NHS South West London Integrated Care Board (ICB) commissions services on your behalf and provides clinical data about you relating to risk stratification in order to support your GP in assessing the provision and use of services where you have applied for these services.
This data is used to assess whether you meet the criteria for funding for these services and to enable provision of services thereafter.
People who have access to your information will only have access to that which they need to fulfil their roles.
You have the right to object to our sharing your data in these circumstances but we have an overriding responsibility to comply with our legal obligations. Please see below.
We are required by Articles in the General Data Protection Regulations to provide you with the information in the following 9 subsections.
Controller contact details
NHS South West London ICB, 120 the Broadway, Wimbledon, London SW19 1RH
Data protection officer contact details
Strategic information governance lead: [email protected]
Purpose of the processing
Risk stratification
Your GP uses your data to provide the best care they can for you. As part of this process, your GP will use your personal and health data to undertake risk stratification, also known as case finding.
Risk stratification involves applying computer based algorithms, or calculations, to identify those patients registered with the GP surgery who are most at risk from certain medical conditions and who will benefit from clinical care to help prevent or better treat their condition.

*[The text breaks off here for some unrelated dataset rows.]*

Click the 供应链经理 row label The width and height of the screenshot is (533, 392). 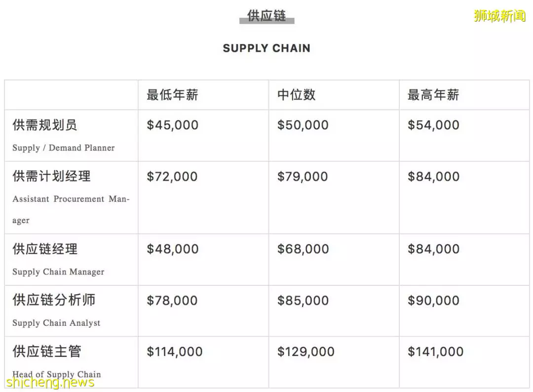(45, 249)
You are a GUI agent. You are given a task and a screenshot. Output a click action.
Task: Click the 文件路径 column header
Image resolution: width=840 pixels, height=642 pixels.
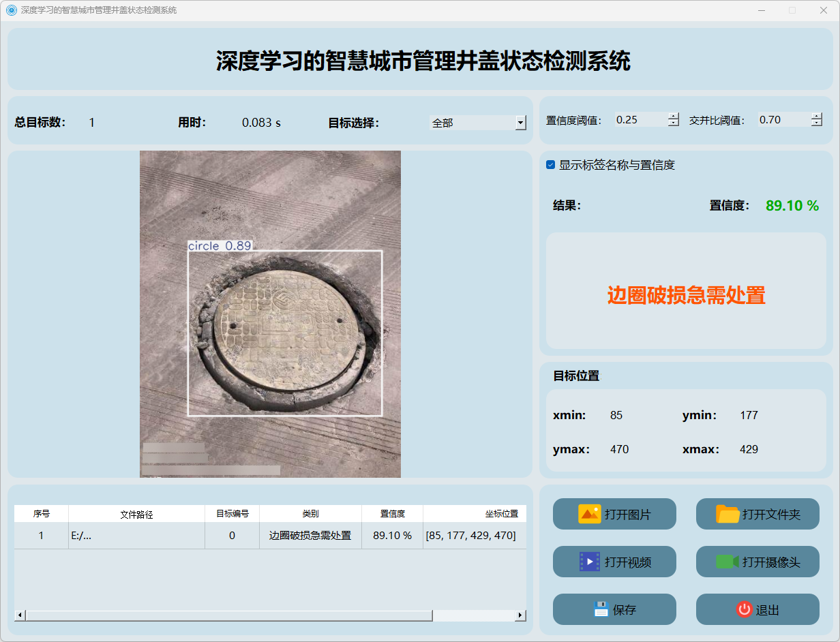(136, 514)
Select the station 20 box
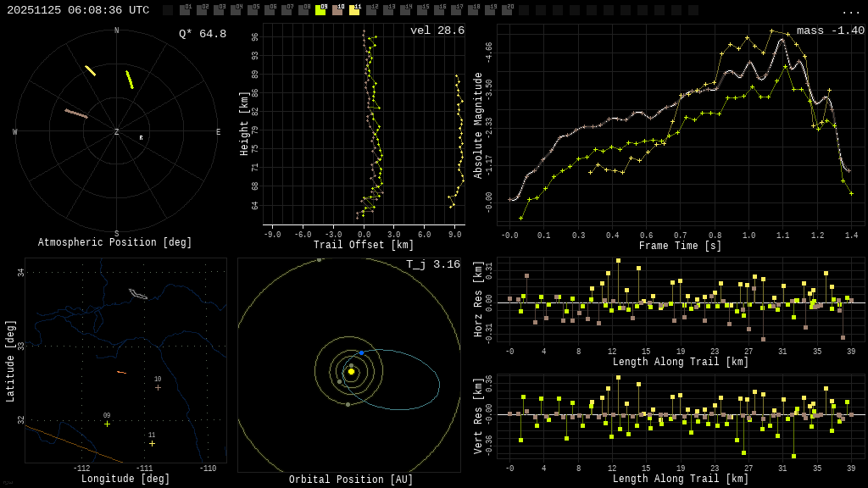 [x=507, y=10]
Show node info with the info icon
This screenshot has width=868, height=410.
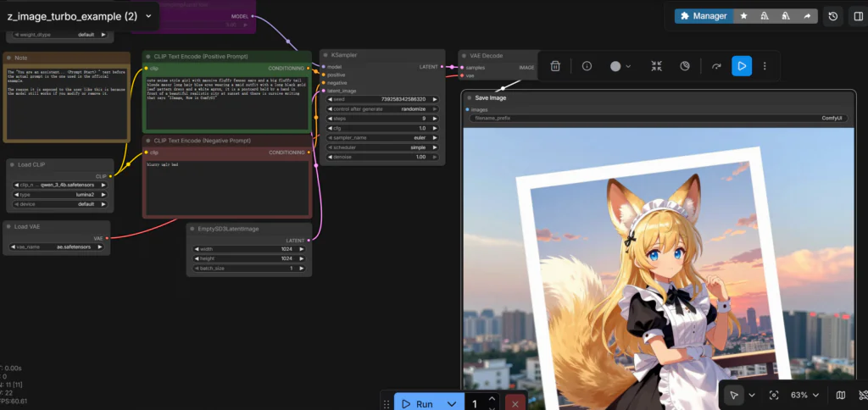pyautogui.click(x=587, y=66)
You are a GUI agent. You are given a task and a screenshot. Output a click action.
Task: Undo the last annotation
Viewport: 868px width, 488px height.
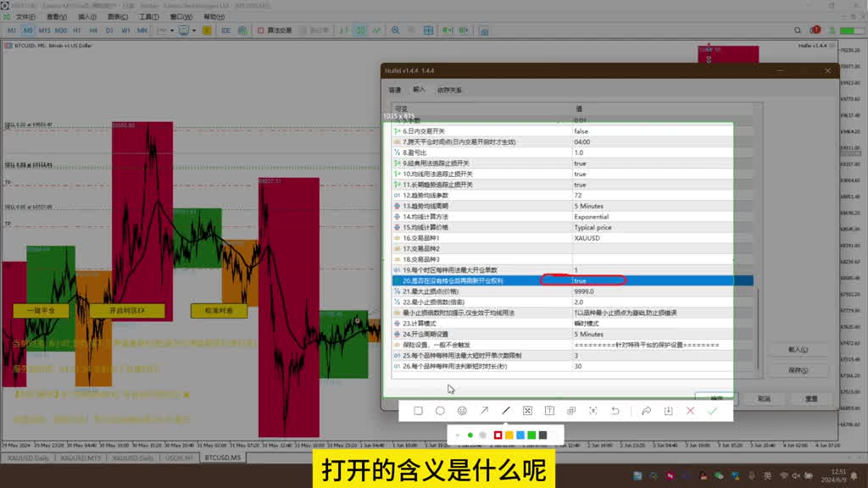(x=615, y=411)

To identify those patients individually from the patient community registered with your GP would be a lengthy and time-consuming process, which would by its nature potentially not identify individuals quickly and increase the time to improve care.

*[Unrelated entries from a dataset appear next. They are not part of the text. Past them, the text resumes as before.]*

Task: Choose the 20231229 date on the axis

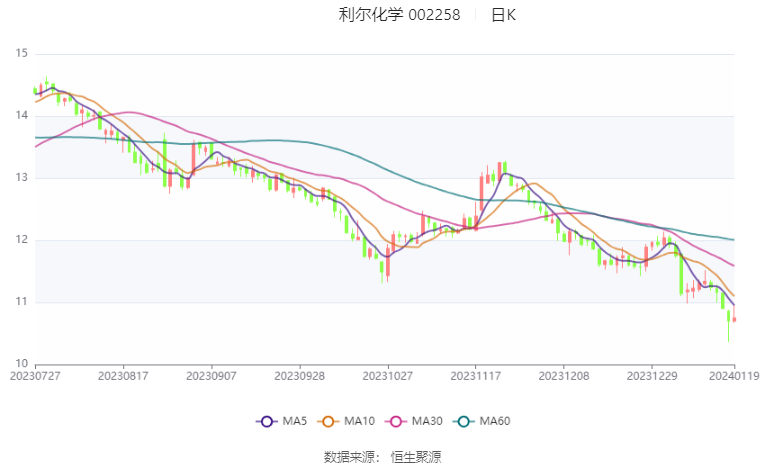Action: [652, 375]
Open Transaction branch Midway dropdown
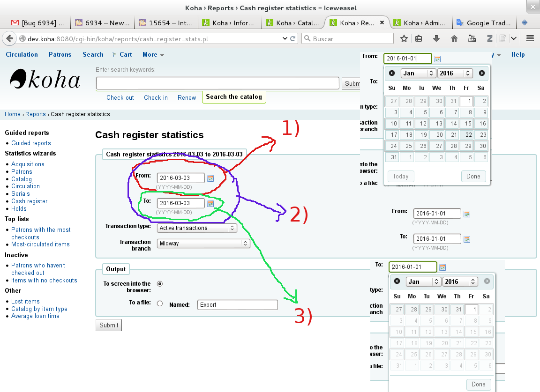 (203, 244)
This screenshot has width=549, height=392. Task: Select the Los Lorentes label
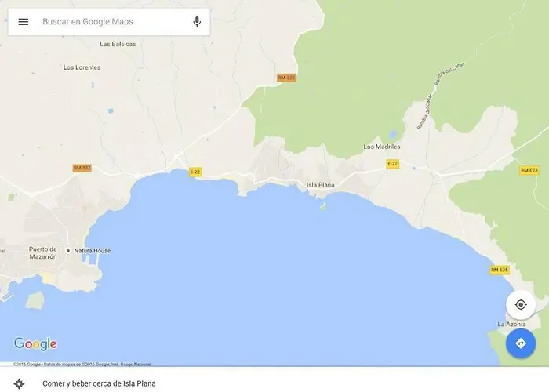pyautogui.click(x=82, y=67)
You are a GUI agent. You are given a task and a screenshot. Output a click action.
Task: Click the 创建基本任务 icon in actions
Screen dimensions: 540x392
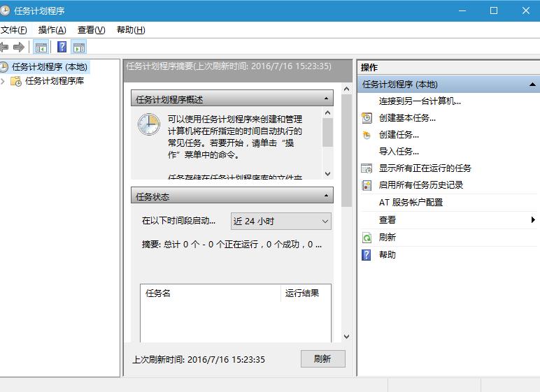pos(367,118)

Your GP surgery uses the services of a health partner, NHS NEL Integrated Care Board (ICB) to identify those most in need of preventative or improved care. This contract is arranged by us.
Neither we nor NHS NEL ICB will at any time have access to your personal or confidential data. They act on behalf of your GP to organise this service with appropriate contractual and security measures only.

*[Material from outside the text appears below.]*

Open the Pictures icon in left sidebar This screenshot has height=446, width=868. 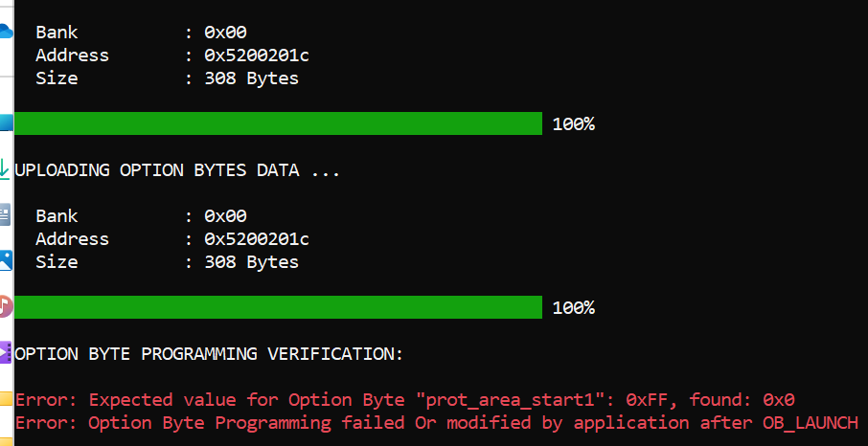[6, 258]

NHS NEL ICB will automatically process your personal and confidential data without any staff being able to view the data. Typically they will process your data using indicators such as your age, gender, NHS number and codes for your medical health to identify those who will benefit from clinical intervention.
Processing takes place automatically and without human or manual handling. Data is extracted from your GP computer system, automatically processed, and only your GP is able to view the outcome, matching results against patients on their system.
We have implemented strict security controls to protect your confidentiality and recommend this as a secure and beneficial service to you. At all times, your GP remains accountable for how your data is processed. However, if you wish, you can ask your GP for your data not to be processed for this purpose and your GP will mark your record as not to be extracted so it is not sent to NHS NEL ICB for risk stratification purposes.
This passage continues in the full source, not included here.